Even if I could, I’m not sure I would eat that many hot dogs. For starters, they’re made from the trimmings of pork, beef, and poultry after the prime cuts are removed. Not to mention the added salt, binders, and preservatives. Don’t get me wrong, I absolutely love a tasty hot dog. Grilled with a perfect char, topped with mustard, onions, and some relish. I could probably eat 3-4 in one sitting. They’re fuckin great, but again, not the best quality meat. Looks good, tastes good, but still a product repackaged for the consumer.
Similarly, decentralized oracle networks (DONs) might advertise their price data as reliable, but instead, “scrape” and aggregate it from third-party sources. Just as hot dogs are emulsified from trimmings and encased into products far from their original state, price feeds packaged this way lead to data inaccuracies, greater security risks, and higher operational costs.¹˒²
Third-party vs First-party Data Models¹˒²˒³˒⁴˒⁵˒⁶
“Growth in DeFI requires high-fidelity, time-sensitive, real-world data, direct from the source and made available on any L1 blockchain.”
In addition to push/pull architectural systems, another fundamental difference among DONs is the source of the data they provide. Oracle systems have historically depended on third-party sources, operating as reporter networks. In this setup, DONs rely on independent node operators to scrape price data from public aggregators (@coingecko or @CoinMarketCap). Once the nodes establish an off-chain consensus, they then relay that information on-chain. In contrast, first-party or publisher networks eliminate these “middlemen” entirely, sourcing data directly from the institutions that generate it. What’s a great example of a publisher network? @PythNetwork. Using its pull (on-demand) architecture, Pyth pulls proprietary price data from 130+ institutional publishers, including major trading firms, exchanges, and market makers (e.g., @JaneStreetGroup, @Cboe, @Tradeweb, etc). Because first-party providers operate their own nodes and publish their own data, Pyth leverages the publisher’s reputation to guarantee data reliability.
Oracle Telephone Game¹˒⁵
The limitations of third-party sourcing models are best understood using the “telephone game” concept. As we’ve already discussed, third-party aggregator models utilize multiple middlemen to deliver price updates to oracle smart contracts.
A quick recap of data transmission in third-party models (see figure 1):
Price data originates at an exchange and is → scraped and compiled by a public aggregator (e.g Coingecko) → retrieved by independent oracle nodes/operators → aggregated off-chain for a consensus → pushed on-chain.
The above sequence highlights how data reliability degrades as it passes through public aggregators and node operators, all before it’s ever delivered on-chain. The key takeaway? In third-party models, DONs depend on independent node infrastructure that relies on intermediaries themselves.
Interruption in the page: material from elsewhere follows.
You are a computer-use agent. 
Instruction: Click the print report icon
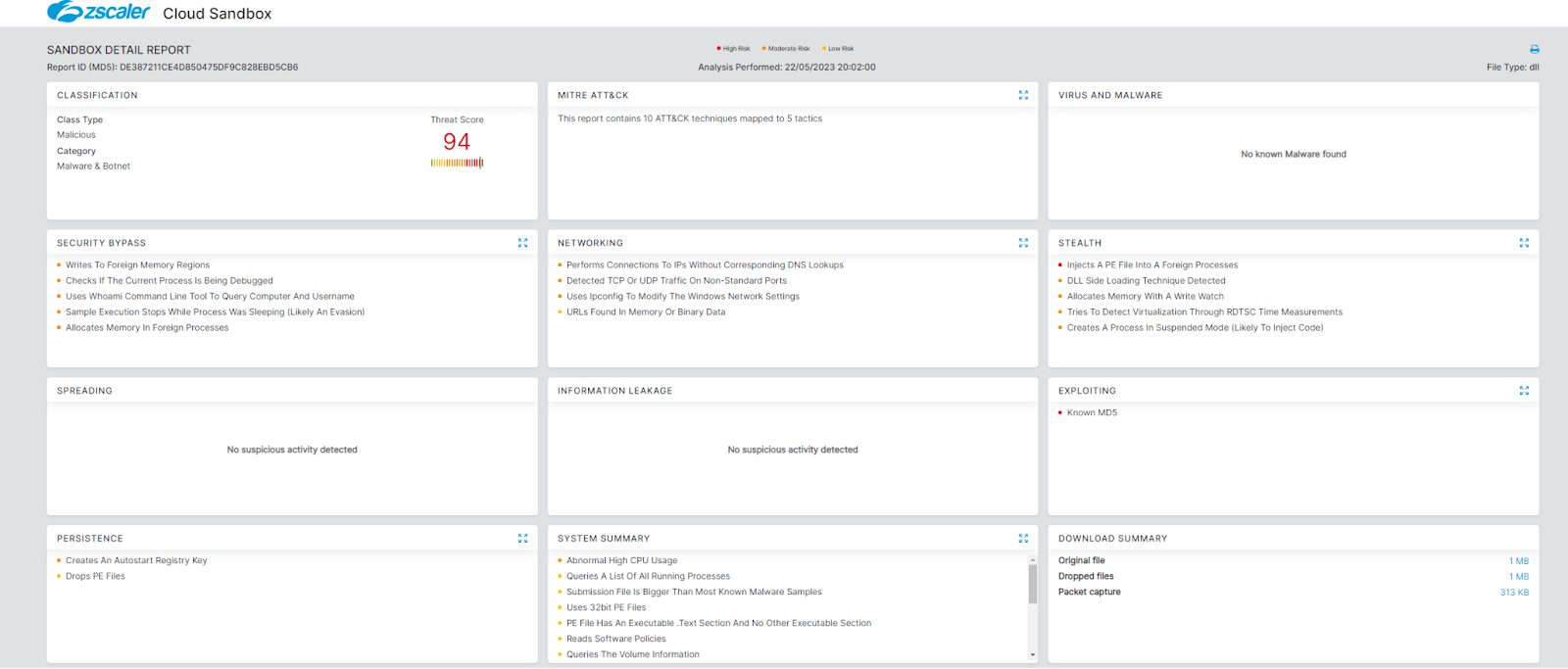pos(1534,49)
And it’s this continued confidence in intermediaries that subjects the models to operational risk.
Consequences of Using Third-Party Systems⁶˒⁷˒⁸˒⁹˒¹⁰
Poor Quality / Unclear Sourcing:
Here’s a fun fact – public aggregators such as @coingecko and @CoinMarketCap DO NOT generate price data. Again (on repeat), public aggregators don’t generate price data! They scrape it from various exchanges, calculate a volume-weighted average price (VWAP), and broadcast the packaged result for consumption. By the time node operators reach a consensus and push the data on-chain, it’s already stripped of its freshness and trails real-time market prices. To make matters worse, if aggregators use exchanges that permit wash trading, the VWAP is also highly skewed.
Data Concentration (see figure 2):
To avoid single points of failure, third-party DONs aggregate data from multiple independent node operators. While this design helps maintain decentralization at the node level, the underlying data sources remain highly concentrated. This leaves the network at risk of delivering unreliable price data. A DON with multiple independent nodes/operators does not protect against poor data quality if all the nodes rely on the same source(s).
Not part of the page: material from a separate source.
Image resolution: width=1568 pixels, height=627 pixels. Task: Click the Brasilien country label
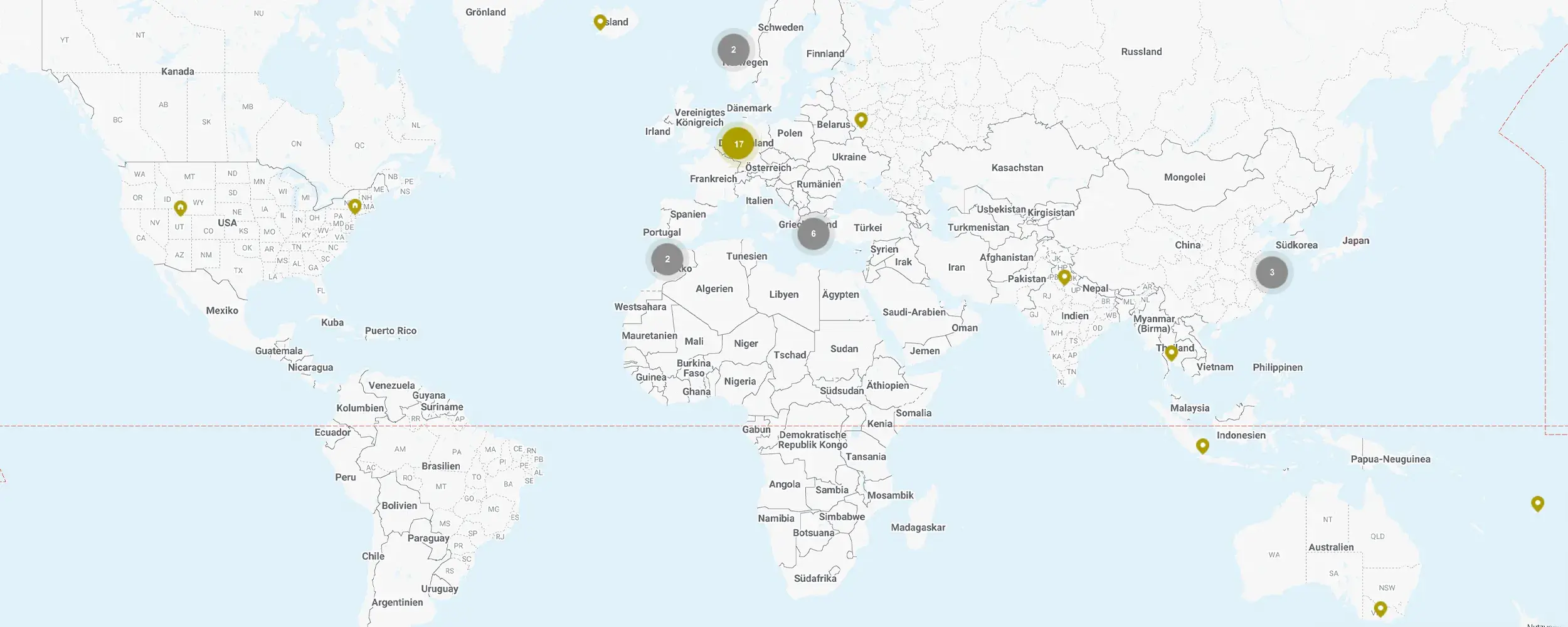click(440, 466)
The Middleman Tax, Additional Costs, and Scaling Limitations:
Retrieving data through middlemen introduces a few economic barriers for the DONs that use them. One noticeable impact is the middleman tax. This is best described as financial incentives for node operators to keep running-- funds to assist with server maintenance, gas fees, and their own profit margins. While these incentives are designed to deter malicious node behavior, they provide no additional security benefits and make it increasingly difficult to scale the oracle network effectively.
Exploitation Risks:
→ Low Liquidity Markets: Public aggregators scraping data from low-liquidity exchanges are susceptible to flash loan manipulation.
-> Arbitrage: Data latency seen in third-party models creates arbitrage opportunities at the expense of regular users.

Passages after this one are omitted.